Existen sociedades que por naturaleza tienden al silencio, las condiciones ambientales y geográficas influyen en ello, al igual que su visión del mundo. Hay otras que, celebrar y felicidad van de la mano con el ruido, con el escándalo, con la gritería, como si no pudiese existir celebración en el silencio ¿Cuánto hace Usted, amigo lector, que ejercitó el silencio? El silencio se ejercita, se ejerce y se entrena como cualquiera capacidad. El silencio es tan poderoso que es visto como una amenaza, por el contrario, de dónde acá ¿La alegría se asocia al ruido y el silencio al malestar?
El silencio es el primer atisbo de personalidad e individualidad. Nadie se puede reconocer entre la bulla y el desorden; el silencio exige orden y disciplina. Es difícil ejercitar el silencio cuando las sociedades no valoran su ejercicio, por el contrario, prefieren el ruido porque el ruido no permite escuchar, ni ser escuchado y, apaga la voz de la conciencia.

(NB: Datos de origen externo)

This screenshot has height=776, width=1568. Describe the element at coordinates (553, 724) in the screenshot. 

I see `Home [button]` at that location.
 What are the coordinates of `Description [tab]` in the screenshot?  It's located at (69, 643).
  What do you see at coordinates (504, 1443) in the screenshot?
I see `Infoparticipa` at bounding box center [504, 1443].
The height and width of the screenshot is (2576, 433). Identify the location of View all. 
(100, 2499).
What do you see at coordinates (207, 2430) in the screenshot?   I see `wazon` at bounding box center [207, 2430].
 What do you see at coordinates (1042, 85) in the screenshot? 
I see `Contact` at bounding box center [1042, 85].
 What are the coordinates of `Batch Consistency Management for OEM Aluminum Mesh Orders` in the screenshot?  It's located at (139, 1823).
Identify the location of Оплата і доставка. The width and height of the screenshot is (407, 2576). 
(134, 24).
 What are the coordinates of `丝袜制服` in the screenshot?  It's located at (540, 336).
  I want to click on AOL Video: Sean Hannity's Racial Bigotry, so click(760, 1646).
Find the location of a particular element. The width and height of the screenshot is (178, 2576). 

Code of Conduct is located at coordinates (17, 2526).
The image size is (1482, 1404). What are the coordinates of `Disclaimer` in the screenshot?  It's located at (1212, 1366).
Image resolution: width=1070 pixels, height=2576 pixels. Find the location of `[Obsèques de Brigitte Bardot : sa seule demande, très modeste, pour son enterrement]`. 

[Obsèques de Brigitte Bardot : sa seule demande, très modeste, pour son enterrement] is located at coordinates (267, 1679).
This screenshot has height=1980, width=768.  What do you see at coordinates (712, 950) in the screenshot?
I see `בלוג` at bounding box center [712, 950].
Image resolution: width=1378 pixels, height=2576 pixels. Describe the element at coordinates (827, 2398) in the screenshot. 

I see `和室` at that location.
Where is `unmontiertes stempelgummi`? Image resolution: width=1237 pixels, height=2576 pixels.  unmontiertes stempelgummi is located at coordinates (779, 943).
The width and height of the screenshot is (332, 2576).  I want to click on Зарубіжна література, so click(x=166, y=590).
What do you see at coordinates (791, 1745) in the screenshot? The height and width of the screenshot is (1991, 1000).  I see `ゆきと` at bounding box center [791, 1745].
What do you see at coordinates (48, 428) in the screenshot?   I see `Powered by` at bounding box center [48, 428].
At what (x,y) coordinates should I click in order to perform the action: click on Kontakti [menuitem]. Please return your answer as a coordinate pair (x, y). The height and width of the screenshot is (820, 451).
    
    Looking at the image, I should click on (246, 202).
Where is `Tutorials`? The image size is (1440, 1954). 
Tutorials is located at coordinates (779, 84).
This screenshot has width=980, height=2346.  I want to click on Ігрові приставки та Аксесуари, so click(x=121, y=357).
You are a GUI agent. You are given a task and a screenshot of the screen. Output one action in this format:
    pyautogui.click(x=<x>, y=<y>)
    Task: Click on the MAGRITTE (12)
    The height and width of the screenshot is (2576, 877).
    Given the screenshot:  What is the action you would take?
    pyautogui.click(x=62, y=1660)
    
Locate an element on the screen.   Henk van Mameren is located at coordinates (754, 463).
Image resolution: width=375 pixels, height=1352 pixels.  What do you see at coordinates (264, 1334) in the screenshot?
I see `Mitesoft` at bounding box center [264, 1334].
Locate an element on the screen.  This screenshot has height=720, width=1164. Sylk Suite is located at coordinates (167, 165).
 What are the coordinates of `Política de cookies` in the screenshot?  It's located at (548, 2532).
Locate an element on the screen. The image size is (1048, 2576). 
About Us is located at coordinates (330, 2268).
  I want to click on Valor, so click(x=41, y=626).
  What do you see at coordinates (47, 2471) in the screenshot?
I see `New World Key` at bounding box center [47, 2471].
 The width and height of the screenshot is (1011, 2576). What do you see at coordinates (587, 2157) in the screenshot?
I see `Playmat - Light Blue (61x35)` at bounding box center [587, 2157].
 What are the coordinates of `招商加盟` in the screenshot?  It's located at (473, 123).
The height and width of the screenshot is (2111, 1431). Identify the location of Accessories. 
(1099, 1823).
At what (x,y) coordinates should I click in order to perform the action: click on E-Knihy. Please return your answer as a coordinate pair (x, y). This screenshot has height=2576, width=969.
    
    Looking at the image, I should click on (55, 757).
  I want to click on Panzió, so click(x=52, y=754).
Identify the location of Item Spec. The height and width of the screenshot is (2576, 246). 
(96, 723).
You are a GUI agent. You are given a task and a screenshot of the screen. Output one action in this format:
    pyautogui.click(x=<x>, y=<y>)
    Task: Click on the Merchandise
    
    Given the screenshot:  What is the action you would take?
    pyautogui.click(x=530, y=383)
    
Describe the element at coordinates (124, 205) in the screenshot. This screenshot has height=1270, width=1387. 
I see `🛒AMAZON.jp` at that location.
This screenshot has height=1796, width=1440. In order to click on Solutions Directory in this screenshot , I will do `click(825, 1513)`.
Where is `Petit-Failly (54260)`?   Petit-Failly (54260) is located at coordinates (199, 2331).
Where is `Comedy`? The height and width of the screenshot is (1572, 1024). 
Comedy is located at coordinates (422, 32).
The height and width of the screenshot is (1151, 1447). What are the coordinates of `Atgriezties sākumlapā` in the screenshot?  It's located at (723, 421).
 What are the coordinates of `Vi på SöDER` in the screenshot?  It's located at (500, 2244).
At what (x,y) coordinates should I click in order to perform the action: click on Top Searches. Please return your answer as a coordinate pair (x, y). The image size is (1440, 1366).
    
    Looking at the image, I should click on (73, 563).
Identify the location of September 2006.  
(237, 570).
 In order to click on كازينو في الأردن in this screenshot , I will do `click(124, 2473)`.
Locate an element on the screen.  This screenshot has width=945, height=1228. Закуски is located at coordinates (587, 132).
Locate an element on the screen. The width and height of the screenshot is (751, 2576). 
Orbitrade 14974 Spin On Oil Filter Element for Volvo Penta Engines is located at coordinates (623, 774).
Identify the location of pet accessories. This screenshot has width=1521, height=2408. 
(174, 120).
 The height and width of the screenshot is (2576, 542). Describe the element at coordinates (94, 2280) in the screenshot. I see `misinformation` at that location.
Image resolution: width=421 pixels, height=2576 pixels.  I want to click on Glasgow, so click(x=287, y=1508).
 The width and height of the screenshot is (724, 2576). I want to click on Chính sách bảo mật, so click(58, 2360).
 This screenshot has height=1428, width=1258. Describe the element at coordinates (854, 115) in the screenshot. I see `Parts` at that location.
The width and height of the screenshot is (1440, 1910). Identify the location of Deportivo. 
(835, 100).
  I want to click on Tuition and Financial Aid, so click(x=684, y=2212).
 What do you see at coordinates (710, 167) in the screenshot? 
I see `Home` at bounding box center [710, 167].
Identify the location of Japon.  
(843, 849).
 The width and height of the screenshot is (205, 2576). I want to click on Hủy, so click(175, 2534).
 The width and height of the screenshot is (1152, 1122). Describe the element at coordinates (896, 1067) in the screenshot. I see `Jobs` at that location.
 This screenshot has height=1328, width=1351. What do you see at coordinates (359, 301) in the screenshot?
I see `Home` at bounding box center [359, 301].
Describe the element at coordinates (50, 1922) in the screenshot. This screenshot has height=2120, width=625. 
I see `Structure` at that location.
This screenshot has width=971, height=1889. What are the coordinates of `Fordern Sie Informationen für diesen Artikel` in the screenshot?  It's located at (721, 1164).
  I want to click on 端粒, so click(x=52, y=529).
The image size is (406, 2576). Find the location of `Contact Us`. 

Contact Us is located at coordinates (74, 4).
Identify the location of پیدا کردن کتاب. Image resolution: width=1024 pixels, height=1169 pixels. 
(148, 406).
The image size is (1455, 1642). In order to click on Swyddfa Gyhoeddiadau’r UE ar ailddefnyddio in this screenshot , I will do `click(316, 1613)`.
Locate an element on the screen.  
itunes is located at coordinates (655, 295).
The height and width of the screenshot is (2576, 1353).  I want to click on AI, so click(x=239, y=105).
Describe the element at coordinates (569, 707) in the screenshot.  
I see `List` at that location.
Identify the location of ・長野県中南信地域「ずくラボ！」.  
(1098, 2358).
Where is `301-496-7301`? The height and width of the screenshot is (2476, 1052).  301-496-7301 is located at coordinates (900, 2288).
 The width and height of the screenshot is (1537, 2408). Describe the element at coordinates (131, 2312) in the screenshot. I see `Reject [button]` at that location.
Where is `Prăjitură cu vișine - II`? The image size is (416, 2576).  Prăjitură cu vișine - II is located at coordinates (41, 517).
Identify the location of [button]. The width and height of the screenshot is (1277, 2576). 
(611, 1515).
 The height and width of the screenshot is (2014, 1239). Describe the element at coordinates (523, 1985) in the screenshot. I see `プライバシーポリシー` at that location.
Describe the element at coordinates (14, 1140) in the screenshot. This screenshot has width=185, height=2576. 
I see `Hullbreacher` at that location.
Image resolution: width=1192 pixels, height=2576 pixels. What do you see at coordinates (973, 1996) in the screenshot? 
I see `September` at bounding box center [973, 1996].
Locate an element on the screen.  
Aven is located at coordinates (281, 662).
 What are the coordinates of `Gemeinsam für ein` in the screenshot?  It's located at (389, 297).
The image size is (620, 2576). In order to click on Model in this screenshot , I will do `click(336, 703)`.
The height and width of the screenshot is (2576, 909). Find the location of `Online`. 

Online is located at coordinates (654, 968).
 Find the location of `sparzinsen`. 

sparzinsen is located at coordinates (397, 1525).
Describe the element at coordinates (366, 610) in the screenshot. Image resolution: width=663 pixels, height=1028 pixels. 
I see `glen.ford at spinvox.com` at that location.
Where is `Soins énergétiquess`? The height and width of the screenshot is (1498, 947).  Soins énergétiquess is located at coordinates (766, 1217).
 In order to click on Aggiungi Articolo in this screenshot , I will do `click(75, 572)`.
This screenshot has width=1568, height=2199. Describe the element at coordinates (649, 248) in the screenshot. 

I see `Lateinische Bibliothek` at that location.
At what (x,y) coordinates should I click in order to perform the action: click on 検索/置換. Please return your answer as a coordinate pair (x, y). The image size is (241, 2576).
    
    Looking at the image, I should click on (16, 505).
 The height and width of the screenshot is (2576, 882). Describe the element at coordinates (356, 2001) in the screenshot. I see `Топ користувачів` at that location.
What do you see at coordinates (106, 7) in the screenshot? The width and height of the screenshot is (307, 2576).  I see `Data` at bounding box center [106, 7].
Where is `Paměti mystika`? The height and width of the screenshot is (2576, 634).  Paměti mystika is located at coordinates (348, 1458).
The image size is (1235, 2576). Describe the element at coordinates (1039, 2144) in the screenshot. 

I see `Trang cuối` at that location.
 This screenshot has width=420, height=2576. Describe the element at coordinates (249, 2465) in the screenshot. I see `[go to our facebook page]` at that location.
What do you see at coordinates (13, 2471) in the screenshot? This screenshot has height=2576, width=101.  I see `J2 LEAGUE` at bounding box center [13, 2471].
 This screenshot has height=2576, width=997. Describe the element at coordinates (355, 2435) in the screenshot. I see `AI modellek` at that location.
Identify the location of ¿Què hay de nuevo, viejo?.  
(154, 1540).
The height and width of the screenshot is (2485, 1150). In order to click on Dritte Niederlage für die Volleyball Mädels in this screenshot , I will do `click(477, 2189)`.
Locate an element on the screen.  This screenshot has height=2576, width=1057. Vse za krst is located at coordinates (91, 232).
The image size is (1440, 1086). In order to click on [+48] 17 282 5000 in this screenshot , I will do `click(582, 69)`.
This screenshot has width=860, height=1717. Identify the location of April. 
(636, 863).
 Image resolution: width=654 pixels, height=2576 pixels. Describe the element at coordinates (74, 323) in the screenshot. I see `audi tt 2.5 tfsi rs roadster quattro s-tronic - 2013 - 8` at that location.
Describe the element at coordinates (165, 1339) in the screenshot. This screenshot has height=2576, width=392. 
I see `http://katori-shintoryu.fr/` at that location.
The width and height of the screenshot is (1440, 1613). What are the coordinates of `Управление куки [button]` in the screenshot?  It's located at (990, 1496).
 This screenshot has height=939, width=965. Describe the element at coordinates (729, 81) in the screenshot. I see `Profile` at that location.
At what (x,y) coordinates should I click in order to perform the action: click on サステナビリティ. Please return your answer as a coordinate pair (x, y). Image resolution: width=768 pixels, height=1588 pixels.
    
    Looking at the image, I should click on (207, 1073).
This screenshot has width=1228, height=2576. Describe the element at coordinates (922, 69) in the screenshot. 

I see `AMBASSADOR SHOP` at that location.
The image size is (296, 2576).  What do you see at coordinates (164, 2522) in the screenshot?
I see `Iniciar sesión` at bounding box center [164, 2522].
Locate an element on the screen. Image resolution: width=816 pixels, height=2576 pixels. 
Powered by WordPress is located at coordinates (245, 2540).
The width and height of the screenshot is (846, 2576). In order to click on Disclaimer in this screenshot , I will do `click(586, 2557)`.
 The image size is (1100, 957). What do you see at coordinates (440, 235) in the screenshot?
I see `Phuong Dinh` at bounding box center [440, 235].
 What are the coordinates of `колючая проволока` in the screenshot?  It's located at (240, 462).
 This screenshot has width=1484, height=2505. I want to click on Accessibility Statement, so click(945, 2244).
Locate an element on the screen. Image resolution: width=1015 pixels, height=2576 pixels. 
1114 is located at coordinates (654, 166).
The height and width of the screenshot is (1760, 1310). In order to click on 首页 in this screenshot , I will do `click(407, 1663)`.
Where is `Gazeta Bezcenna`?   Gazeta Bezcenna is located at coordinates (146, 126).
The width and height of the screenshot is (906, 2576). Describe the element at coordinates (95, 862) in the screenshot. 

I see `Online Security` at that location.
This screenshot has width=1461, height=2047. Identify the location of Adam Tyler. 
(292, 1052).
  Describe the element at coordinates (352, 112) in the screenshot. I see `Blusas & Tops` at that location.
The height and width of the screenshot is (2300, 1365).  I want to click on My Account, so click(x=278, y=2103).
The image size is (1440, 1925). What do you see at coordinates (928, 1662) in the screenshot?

Conciencia y silencio van de la mano. Aquella es el juez interno al que no se le puede engañar. Donde reina el ruido no puede haber felicidad verdadera. Donde hay ruido hay congoja disfrazada de felicidad. Cuando el individuo se encuentra en el silencio jamás lo querrá abandonar. Que el silencio sea benévolo en tiempos de ruido ¿Será mucho pedir?